As we get to see more of his childhood, we see that Pi is very open for other cultures and other believes. He believes that there is a God. He starts checking out all sorts of different believes. That part I found really interesting, nowadays a lot of teens don't believe. Even kids don't believe but Pi was so focused on it and he really believed in it. It gave you no other choice than to believe a little with him. 

Then there followed a part that for me wasn't always clear and made it confusing until the part when they were on the ship. He explains a little bit when he's on the ship but the story developed really fast to where the ship is sinking. I did feel the horror he had when this whole event was taking place. Everybody is panicking, Pi doesn't find his family and get's on a lifeboat with uncertainty.

Now about that lifeboat, he describes it. Where he's sitting and were the other animals are sitting. Because yes, there are animals aboard, it kind of made me think about the ark of Noah but then a little bit more realistic. I found it very hard to understand how this lifeboat was build. English isn't my native language so that might explain why I didn't understand what a tarpaulin was. I guess not to everybody this story might be hard, but it was for me. 

After the shipwreck, I started to appreciate this book. I don't want to go into the details a lot because that'd spoil a lot. Let's just say that I really liked seeing how on such a young age, he managed to survive. What he did during those 227 days was kind of impressing! 

But I was very confused when the name 'Richard Parker' was said. I didn't understand it at all. Who was it? Why didn't he say something? Later we get to know that actually, it's a tiger. I was very dumbfounded but also a little excited. Excited because I like tigers so this made things look a little brighter. I was waiting on the tiger for a long time because I knew there'd be a tiger aboard. I only wouldn't have named him Richard Parker because that sounds very humanly. 

I also was really fond of the relationship, maybe even a friendship that's come out of this tragedy. Pi was all alone on the boat only with animals, only with Richard Parker. Richard Parker was also alone, in a total different environment. I think both got at least a little attached to each other and I found that really beautiful. 

For me this book also had a moral. Since Pi really believed in God, he talks about that a lot. He really believes that this is his only way to survive. Only if you believe in something, you'll find a way out. It doesn't have to be finding land on a boat. The lesson this book gave me can be tested on a lot of things. 

My teacher asked us the question if we'd like the book better without animals or with animals. If it would've been with other human beings on the boat? I would've had the same reactions as I did now, I think. I do guess that it'd be very interesting to see how people behave when they're on a small boat, trying to survive. 

But this story was with animals... Although many may think such things aren't possible, Pi made it seem possible. He was so convincing that I really can believe in the story and I wonder if that was the purpose of this book. To make you believe. If it was, it did make me believe in most of the story. 

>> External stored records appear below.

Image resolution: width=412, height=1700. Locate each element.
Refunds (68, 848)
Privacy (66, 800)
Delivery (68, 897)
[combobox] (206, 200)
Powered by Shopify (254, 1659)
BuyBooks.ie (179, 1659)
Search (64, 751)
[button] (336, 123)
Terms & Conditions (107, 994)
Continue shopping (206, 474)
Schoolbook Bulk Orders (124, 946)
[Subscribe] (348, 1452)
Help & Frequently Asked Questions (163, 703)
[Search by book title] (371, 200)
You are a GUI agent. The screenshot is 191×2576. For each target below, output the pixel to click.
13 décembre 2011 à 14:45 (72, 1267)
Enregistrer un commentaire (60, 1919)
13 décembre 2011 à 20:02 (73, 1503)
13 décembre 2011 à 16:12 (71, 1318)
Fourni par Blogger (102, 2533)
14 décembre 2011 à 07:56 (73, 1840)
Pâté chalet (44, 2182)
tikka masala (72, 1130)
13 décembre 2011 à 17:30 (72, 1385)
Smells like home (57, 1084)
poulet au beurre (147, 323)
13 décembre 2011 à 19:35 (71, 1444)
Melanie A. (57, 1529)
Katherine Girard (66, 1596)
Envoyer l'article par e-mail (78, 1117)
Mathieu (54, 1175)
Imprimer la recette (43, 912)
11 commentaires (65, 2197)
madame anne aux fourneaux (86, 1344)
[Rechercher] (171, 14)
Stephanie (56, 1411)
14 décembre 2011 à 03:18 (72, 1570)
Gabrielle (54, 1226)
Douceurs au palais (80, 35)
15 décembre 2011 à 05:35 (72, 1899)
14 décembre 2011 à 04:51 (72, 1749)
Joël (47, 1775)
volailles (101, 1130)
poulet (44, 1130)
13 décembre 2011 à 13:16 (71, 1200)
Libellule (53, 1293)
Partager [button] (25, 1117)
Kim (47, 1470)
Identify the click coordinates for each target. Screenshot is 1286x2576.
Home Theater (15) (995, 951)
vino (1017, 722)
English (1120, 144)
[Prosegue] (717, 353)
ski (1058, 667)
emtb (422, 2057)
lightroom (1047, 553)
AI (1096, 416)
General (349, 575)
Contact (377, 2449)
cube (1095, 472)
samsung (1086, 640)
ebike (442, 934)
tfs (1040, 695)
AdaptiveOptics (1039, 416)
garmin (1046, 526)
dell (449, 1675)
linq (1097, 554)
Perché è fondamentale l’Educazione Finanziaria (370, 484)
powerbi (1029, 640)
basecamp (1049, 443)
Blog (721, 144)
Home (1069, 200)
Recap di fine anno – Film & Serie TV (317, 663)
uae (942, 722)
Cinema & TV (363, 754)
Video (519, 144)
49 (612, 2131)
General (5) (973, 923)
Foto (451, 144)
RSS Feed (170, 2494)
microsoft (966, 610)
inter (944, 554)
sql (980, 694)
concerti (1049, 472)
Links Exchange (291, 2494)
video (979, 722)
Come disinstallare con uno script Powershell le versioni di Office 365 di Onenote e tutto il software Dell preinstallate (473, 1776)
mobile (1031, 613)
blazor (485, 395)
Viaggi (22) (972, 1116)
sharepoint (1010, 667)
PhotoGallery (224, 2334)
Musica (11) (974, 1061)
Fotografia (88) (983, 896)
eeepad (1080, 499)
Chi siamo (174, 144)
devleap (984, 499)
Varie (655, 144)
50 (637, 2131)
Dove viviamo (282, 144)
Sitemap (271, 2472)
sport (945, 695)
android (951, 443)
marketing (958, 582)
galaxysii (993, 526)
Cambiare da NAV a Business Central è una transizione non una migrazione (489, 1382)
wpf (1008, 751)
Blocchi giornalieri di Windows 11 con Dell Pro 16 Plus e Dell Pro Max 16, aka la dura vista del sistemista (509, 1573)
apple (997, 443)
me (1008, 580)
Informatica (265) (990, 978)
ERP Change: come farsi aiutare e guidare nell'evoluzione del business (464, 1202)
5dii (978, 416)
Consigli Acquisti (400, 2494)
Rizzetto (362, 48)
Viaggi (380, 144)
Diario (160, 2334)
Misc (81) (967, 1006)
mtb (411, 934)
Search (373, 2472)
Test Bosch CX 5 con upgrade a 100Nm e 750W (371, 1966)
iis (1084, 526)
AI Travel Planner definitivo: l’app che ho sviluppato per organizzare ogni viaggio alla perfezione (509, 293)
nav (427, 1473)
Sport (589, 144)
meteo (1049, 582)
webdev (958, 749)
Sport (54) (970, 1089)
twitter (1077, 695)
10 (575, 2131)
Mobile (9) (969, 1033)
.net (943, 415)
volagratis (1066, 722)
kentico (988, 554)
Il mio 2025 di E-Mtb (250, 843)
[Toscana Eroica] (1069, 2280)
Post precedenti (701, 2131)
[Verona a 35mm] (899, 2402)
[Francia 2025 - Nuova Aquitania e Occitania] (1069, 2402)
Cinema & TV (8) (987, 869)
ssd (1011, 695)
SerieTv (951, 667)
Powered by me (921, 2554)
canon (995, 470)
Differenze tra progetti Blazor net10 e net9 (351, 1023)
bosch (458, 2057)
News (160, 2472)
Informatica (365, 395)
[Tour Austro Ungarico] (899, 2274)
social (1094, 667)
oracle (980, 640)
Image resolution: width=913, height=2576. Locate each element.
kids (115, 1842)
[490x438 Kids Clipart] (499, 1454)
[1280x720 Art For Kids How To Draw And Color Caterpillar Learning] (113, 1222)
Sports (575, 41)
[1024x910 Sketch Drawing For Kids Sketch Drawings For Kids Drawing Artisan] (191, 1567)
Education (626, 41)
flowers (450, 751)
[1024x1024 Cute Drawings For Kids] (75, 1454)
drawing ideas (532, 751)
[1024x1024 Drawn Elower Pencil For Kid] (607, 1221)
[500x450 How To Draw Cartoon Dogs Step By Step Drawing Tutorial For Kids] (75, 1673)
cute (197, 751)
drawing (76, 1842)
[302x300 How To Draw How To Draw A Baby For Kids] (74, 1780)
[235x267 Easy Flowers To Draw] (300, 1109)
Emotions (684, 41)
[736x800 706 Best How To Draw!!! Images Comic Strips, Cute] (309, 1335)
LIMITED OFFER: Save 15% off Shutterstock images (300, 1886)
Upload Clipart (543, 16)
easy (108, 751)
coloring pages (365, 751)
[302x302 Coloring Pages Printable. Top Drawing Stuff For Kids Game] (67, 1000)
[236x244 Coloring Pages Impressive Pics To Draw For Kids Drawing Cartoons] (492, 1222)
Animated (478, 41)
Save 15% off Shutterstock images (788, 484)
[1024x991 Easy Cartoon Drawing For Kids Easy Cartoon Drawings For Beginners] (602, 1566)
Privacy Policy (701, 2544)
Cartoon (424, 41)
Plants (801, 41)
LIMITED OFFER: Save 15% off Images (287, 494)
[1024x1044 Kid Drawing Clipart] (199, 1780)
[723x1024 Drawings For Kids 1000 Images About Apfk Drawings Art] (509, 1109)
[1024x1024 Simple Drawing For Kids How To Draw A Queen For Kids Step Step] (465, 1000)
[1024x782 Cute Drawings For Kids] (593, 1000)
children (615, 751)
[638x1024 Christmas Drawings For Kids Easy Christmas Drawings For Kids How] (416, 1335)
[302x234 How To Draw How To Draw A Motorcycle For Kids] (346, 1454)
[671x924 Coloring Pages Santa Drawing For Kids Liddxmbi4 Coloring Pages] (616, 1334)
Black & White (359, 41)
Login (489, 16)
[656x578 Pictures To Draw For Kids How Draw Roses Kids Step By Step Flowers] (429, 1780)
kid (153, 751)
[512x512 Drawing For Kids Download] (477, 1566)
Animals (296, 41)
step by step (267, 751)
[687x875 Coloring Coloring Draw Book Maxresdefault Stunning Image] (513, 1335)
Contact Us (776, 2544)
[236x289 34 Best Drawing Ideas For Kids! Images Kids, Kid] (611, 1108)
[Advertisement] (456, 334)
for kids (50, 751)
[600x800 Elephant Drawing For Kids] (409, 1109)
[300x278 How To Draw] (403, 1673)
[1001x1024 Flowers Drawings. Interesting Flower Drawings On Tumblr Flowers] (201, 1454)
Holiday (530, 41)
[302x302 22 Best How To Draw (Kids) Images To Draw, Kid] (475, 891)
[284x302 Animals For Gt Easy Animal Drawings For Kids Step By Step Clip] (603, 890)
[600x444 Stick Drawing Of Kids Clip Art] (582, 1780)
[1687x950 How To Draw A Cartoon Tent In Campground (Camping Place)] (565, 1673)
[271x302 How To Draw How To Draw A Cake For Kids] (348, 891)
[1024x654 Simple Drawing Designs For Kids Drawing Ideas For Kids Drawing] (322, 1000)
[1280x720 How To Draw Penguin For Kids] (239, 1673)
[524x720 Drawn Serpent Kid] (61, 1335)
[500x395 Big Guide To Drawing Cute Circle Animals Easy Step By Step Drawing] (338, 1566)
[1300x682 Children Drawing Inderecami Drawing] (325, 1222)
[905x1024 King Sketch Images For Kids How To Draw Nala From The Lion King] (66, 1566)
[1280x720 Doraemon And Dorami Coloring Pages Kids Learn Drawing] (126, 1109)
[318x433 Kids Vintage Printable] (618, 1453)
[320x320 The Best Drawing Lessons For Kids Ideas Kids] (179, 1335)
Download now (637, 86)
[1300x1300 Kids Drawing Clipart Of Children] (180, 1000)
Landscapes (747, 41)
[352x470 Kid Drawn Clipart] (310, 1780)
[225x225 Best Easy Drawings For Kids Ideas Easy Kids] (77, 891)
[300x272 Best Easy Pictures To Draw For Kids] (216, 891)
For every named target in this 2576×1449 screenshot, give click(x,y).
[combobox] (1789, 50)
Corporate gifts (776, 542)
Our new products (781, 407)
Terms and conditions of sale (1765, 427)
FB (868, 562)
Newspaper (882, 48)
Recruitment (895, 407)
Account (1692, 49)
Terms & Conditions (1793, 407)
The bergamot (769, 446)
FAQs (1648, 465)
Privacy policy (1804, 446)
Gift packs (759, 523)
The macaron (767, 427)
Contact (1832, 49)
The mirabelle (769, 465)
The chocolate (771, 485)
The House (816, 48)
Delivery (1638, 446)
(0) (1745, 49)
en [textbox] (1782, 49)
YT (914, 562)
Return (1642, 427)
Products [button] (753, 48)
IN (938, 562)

Do I recommend the book? For me it'd be kind of a yes but also a no. I still don't know how I should feel about it. And because it gave me a lot of confusion, I gave it a 3.5 out of 5. It was something very extraordinary, I have to admit and yes some parts were written very beautifully. But it doesn't make it all good for when I was confused. I don't know if the film is better than the book, I haven't seen the film. If you have seen the film and read the book, which one did you appreciate more?

“It is true that those we meet can change us, sometimes so profoundly that we are not the same afterwards, even unto our names.”